▶ TEXTO DE ESTUDIO

══════════

Cómo hacer abdominales en casa
Es muy probable que la mayoría de vosotros quiera tener unos abdominales marcados y fuertes como los que se pueden apreciar en la segunda imagen que sirve para ilustrar esta entrada. Eso es algo normal, a todos nos gusta lucir un cuerpo saludable, ya sea por nosotros mismos o para causar buena impresión a los demás.

Conseguir un cuerpo así no es para nada tarea fácil, aunque no es imposible. Hace falta mucha constancia, fuerza de voluntad y seguir una serie de pautas que son fundamentales. Además del ejercicio, no podemos olvidarnos de la dieta y de la ayuda que nos bridan los suplementos.

El ejercicio nos ayudará a tener unos abdominales definidos y tonificados. Deberemos trabajarlos de tres a cuatro veces por semana y los ejercicios deberán ser de alta intensidad teniendo en cuenta nuestras posibilidades. No sirve de nada hacer muchas repeticiones si no somos capaces de concentrar toda la energía en nuestro abdomen.

Es también muy importante combinar las rutinas con ejercicio aeróbico. Esto nos permitirá eliminar grasa con más facilidad, lo cual a su vez se traduce en un músculo de mayor calidad.

Cómo hacer abdominales en casa
Lo que recomendamos es empezar con los oblicuos, seguir con los inferiores y terminar por los superiores. Lo ideal es que el ejercicio tenga una duración aproximada de 15 minutos. Alargarlo más es contraproducente para el músculo. Además, cada mes hay que intentar cambiar la rutina para que el músculo crezca, pues muchas veces la sorpresa es la que hace que nuestro abdomen vaya ganando en definición.

La dieta es otro de los pilares clave. Hay que comer 5 veces al día y no hay que pasar hambre. Si se pasa hambre lo que sucede es totalmente lo contrario a lo que deseamos. El cuerpo acumula grasa para alimentarse en periodos de hambre. Esa grasa se puede acumular perfectamente en la zona del abdomen.

Las proteínas deben ser prioritarias en nuestra dieta, seguidas por los hidratos de carbono. Por último encontramos las grasas, que deben consumirse muy de tanto en cuanto, de forma esporádica. Carnes blancas como el bacalao, el pollo, el atún o el pavo pueden convertirse en grandes aliados. Los hidratos de carbono, por su parte, los podemos encontrar en cereales integrales.

Por último, y como algo más opcional, están los sumplementos. Estos nos ayudarán a tener unos abdominales más definidos. Eso sí, no son milagrosos, simplemente son una ayuda al ejercicio y la dieta. La L-carnitina es uno de los más conocidos, sirve para quemar grasas y combinada con ejercicios aeróbicos puede ser muy útil.

══════════

▶ DATOS RECOPILADOS
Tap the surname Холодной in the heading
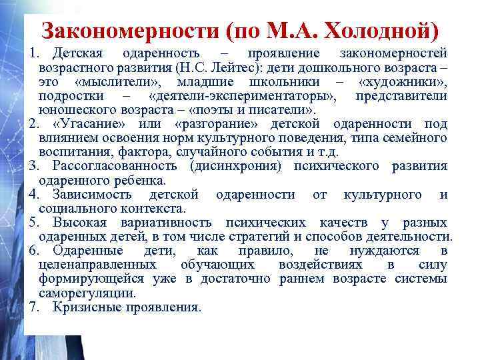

══════════

▶ TAREA
Reproduce sin ningún cambio el pasaje del texto sobre abdominales en casa que va desde "La dieta es" hasta "zona del abdomen.".

▶ SOLUCIÓN DEL EJERCICIO
La dieta es otro de los pilares clave. Hay que comer 5 veces al día y no hay que pasar hambre. Si se pasa hambre lo que sucede es totalmente lo contrario a lo que deseamos. El cuerpo acumula grasa para alimentarse en periodos de hambre. Esa grasa se puede acumular perfectamente en la zona del abdomen.